Leandro N. Alem
- Full name: Club Deportivo y Mutual Leandro N. Alem
- Nickname: El lechero
- Founded: 24 May 1925; 100 years ago
- Ground: Estadio de Leandro N. Alem, General Rodríguez, Argentina
- Capacity: 4,000
- Chairman: Elio Marcheschi
- Manager: Horacio Fabregat
- League: Primera C
- 2016-17: 2nd (Promotion Play-offs winners)
| Home colours | Away colours |

= Club Leandro N. Alem =

Argentine association football club

Club Deportivo y Mutual Leandro N. Alem is an Argentine football club, located in General Rodríguez, Buenos Aires Province.
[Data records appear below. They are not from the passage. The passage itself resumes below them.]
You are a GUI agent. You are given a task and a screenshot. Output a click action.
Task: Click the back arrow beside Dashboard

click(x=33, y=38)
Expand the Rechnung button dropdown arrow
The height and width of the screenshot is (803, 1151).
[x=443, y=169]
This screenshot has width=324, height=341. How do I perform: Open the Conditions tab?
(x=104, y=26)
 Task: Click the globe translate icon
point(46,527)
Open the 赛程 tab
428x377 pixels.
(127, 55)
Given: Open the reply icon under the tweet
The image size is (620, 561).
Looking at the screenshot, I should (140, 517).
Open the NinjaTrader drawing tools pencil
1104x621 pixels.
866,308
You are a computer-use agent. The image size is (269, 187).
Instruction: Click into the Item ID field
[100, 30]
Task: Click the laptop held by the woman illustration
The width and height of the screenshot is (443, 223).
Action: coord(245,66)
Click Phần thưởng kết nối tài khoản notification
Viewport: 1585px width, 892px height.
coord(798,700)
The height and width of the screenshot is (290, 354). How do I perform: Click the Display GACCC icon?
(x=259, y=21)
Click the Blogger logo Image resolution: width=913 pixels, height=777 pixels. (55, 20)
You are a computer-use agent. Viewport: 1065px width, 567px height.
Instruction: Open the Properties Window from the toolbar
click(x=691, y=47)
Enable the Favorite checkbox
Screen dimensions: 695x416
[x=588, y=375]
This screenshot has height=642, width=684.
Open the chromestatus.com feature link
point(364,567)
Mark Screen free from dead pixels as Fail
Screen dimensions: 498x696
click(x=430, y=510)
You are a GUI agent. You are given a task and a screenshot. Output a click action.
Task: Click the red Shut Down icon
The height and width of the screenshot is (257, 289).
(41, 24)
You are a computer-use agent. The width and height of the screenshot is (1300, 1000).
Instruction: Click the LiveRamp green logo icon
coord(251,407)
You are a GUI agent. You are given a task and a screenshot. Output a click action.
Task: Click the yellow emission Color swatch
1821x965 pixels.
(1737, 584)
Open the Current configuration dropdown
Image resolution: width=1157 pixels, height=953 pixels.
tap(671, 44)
The team currently plays in Primera C, the fourth division of the Argentine football league system.

The club was founded in 1925 by a group of dairy workers, and because of that, it was soon nicknamed El Lechero (The Milkman) although its denomination honoured Leandro Nicéforo Alem, an Argentine politician who was the founder and leader of the Unión Cívica Radical and also the uncle and political teacher of former President of Argentina Hipólito Yrigoyen.

Leando N. Alem used wears a uniform that is very similar to Boca Juniors, Argentina's most popular football team.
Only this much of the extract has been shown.